Tra polemiche annunciate, Bella Addormentata di Marco Bellocchio arriva a Venezia. In anteprima per voi, la recensione di Cineblog

pubblicato 6 Settembre 2012 aggiornato 31 Luglio 2020 22:28

Chiacchierato e discusso ancor prima di mettere piede nelle sale, Bella Addormentata di Marco Bellocchio sbarca al Lido. Era sul regista piacentino, senza false ipocrisie, che cadevano le speranze di molti riguardo all’Italia presente alla Mostra di quest’anno. In attesa di Un giorno speciale della Comencini ed avendo già visto E’ stato il figlio di Ciprì.

Un film, quello di Bellocchio, chiamato doppiamente a rappresentare il nostro Paese. Sia a livello cinematografico che sul fronte politico, aspetto che a quanto pare ad alcuni sta maggiormente a cuore rispetto a qualsivoglia istanza artistica. Ma dato lo scottante tema, eludere l’attualità appare pressoché impossibile, né tantomeno ci pare che l’argomento venga in qualche modo dribblato. Anzi, Bellocchio non si preoccupa di nascondere più di tanto il proprio giudizio, qui filtrato in maniera un po’ più discreta ma comunque ben presente.
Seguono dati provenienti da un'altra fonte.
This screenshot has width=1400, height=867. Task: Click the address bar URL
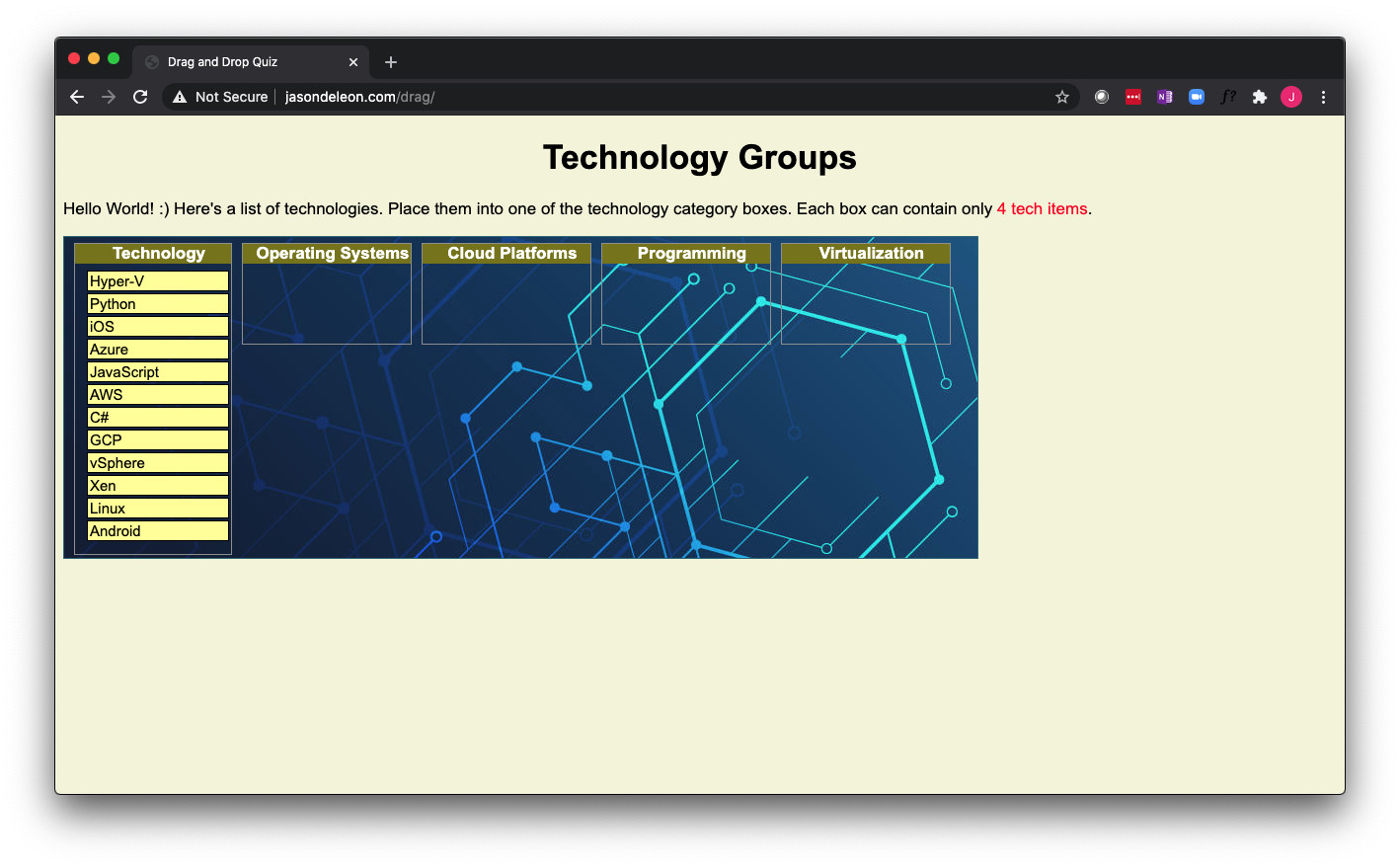(359, 97)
Il resto, come lo stesso autore evidenzia, è frutto della scelta di non porsi limiti immaginativi, potendo quindi contare su più possibilità. Il ritratto non cerca compromessi e attacca su più fronti: Chiesa, Politica, ideologia. Ce n’è per tutti, anche se qua e là viene sparso il seme del dubbio. Bellocchio cerca di guardare alle ragioni di ognuno dei suoi personaggi, nel tentativo di agevolare quell’empatia che ci consenta quanto meno di comprenderne le ragioni.
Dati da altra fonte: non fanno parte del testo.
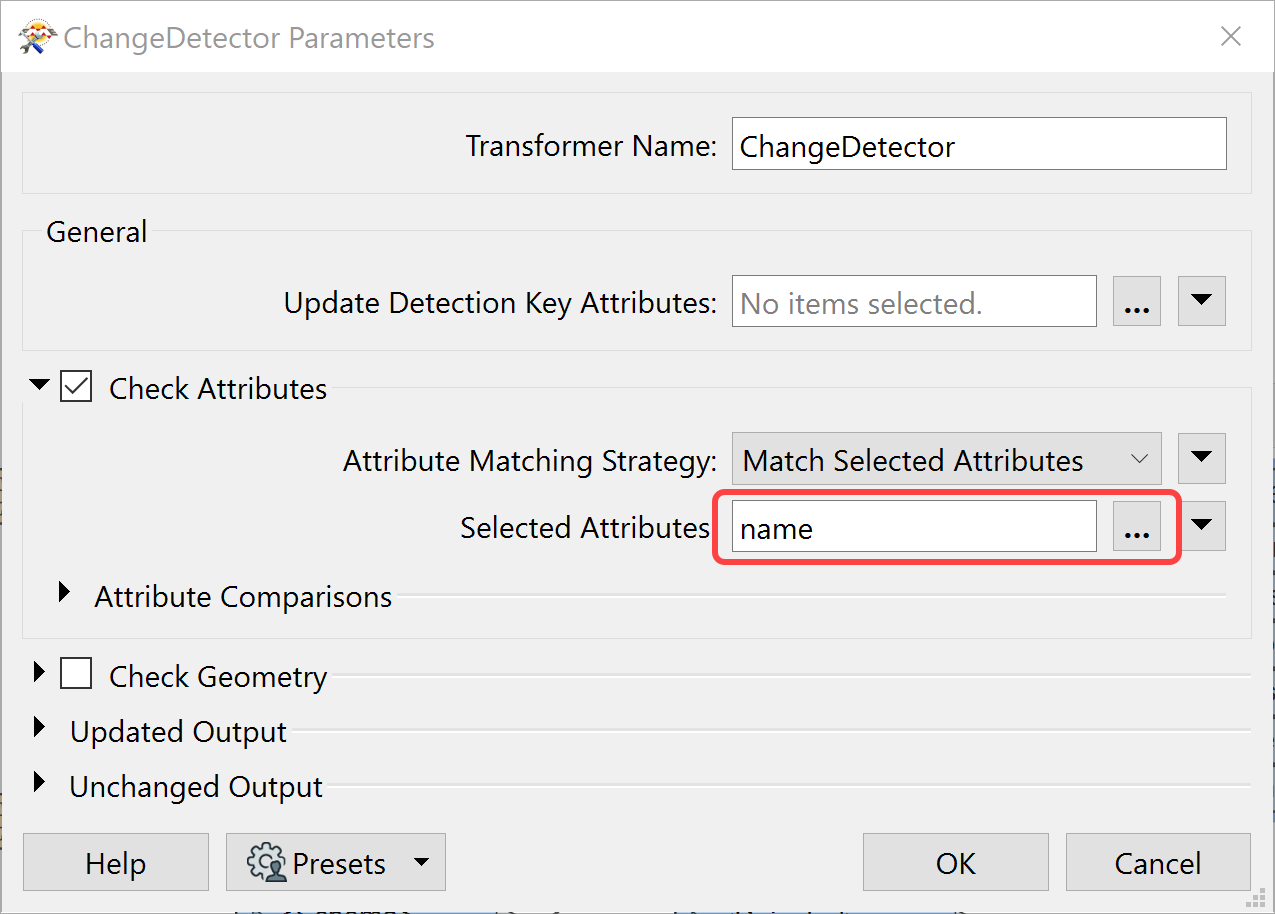Expand the Check Geometry section

39,672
Nel Febbraio del 2009 a tenere banco nei media nostrani è il tremendo dibattito sull’eutanasia, per via del caso inerente ad Eluana Englaro. Uno di quegli argomenti tabù, scabrosi all’inverosimile per quanto dividono letteralmente a metà il Paese. E come sempre accade quando una questione diviene di dominio pubblico e a carattere nazionale, certa Politica se ne appropria, scegliendo di volta in volta una delle due parti (perché sono sempre due, mai di più) e scontrandosi furiosamente con la parte avversa. Ma nel caso dell’eutanasia entrano in gioco anche altre dinamiche. La Chiesa, per esempio, si pone come primo e forse unico baluardo a difesa dei no a oltranza. Ma non si pensi che la questione si riduca ad un mero scontro ideologico.

Pensiamo alla figura del senatore Beffardi (Toni Servillo), schierato col Polo della Libertà e quindi contrario all’eutanasia per esigenze di partito. La sua non è una scelta, anzi. In piena facoltà, la sua coscienza lo spinge ad essere del tutto favorevole. Questo essenzialmente perché lui per primo si è trovato coinvolto in una situazione analoga, episodio che per forza di cose l’ha segnato a vita. Ecco perché certe logiche di partito, certe uscite dei suoi colleghi, lo infastidiscono, lo esasperano fino al tedio. La sua presa di posizione è dovuta ad altro rispetto alla Politica o anche solo all’ideologia. Uliano Beffardi, come tutti i protagonisti del film, soffre. Ed è tale sofferenza a pesare in maniera determinante.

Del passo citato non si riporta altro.